Nampaknya sebagai seniman Butet masih ingin mengemukakan idealismenya sebagai budayawan yang seharusnya tidak berpihak pada golongan tertentu semata. Lihat saja, sebelum mengakhiri tugas pementasannya, melalui bait puisinya, Butet menyempatkan menyindir soal pemimpin yang bermodal transaksional semata. Diksi ini tentunya bisa mengenai pada semuanya bahkan pada pemerintahan yang berkuasa sekarang ini. Pasalnya, diksi itulah yang biasa dijadikan tuduhan dari kalangan oposisi untuk menyindir transaksi-transaksi kursi kekuasaan seperti halnya menteri dan jabatan tinggi lainnya yang konon terjadi di pemerintahan, serta fungsi presiden yang hanya dianggap sebagai petugas partai saja.
"Cucu komodo mengkeret jadi kadal, tak lezat digulai biarpun pakai santan. Kalau pemimpin modalnya cuman transaksional, dijamin bukan tauladan kelas negarawan," ungkap Butet dalam puisinya.
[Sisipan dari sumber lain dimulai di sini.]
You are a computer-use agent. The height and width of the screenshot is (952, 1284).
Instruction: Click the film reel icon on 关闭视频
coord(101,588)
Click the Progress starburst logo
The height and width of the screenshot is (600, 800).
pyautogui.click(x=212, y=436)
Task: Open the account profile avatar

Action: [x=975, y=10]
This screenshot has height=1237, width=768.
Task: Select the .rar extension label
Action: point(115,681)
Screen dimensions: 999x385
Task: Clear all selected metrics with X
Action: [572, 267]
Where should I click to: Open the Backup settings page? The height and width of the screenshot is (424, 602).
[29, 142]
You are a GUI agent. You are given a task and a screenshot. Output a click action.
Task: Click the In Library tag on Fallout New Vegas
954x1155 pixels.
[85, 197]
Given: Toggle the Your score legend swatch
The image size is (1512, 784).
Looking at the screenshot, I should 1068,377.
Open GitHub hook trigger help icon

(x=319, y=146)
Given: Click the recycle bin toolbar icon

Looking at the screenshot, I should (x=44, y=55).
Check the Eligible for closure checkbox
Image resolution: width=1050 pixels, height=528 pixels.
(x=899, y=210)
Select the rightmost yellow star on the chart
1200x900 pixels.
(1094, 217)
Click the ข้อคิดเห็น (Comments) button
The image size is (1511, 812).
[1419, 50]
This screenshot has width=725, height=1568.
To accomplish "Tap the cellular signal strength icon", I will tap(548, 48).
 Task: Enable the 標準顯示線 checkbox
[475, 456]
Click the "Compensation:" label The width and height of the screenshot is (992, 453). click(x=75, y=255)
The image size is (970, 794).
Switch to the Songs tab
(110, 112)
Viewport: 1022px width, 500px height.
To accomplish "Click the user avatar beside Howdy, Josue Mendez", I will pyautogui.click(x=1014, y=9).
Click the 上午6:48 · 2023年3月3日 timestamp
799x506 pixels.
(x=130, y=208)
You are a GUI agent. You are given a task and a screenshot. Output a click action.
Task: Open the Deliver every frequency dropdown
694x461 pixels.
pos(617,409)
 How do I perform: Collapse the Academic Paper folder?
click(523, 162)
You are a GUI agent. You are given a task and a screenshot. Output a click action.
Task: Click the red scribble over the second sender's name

Bisa jadi meskipun Butet bermaksud lain dalam bait ini, namun bisa saja khalayak menafsirkan ini sebagai bentuk pemimpin sebagai petugas partai, oligarki, bagi-bagi kursi jabatan tinggi dan sebagainya.
Tidak tanggung-tanggung, sekali baca puisi, 1,2,3 bacapres terkritisi. Sayang tak semua jeli dalam mengapresiasi, hingga Butet pun dihujat sebagai budayawan sampah. Namun bisa jadi sayalah yang terlalu percaya diri. Tafsir yang kutulis ini, bisa jadi jauh dari makna yang dimaksudkan Butet sendiri.
Yang jelas tidak ada larangan bagi sastrawan, penyair, seniman dan budayawan untuk menuliskan sebuah puisi pamflet atau politis. Seperti yang pernah diteriakkan oleh sastrawan WS Rendra,"Aku tulis pamflet ini karena pamflet bukan tabu bagi penyair" (Aku Tulis Pamflet Ini, Rendra).
Setidaknya mengemukakan kritikan melalui puisi atau mengutarakan ketidakpuasan melalui sajak, masih bisa menghibur dan dinikmati khalayak, dari pada perang caci-maki dalam platform sosial media. Tentu saja terkait puisi pamflet ini saya mengamini pendapat Rendra. Sudah semestinya seorang sastrawan berbicara tentang persoalan sosial dan politik melalui bentuk narasi yang paling kuat, yaitu puisi. Karena puisi selain memiliki sandingan fungsi estetik juga politik. Jadi, mari kita berkampanye dengan puisi. Tak perlu tweetwar yang bikin perpecahan bangsa atau hal-hal lain yang bikin negeri ini ambyar. Tabik.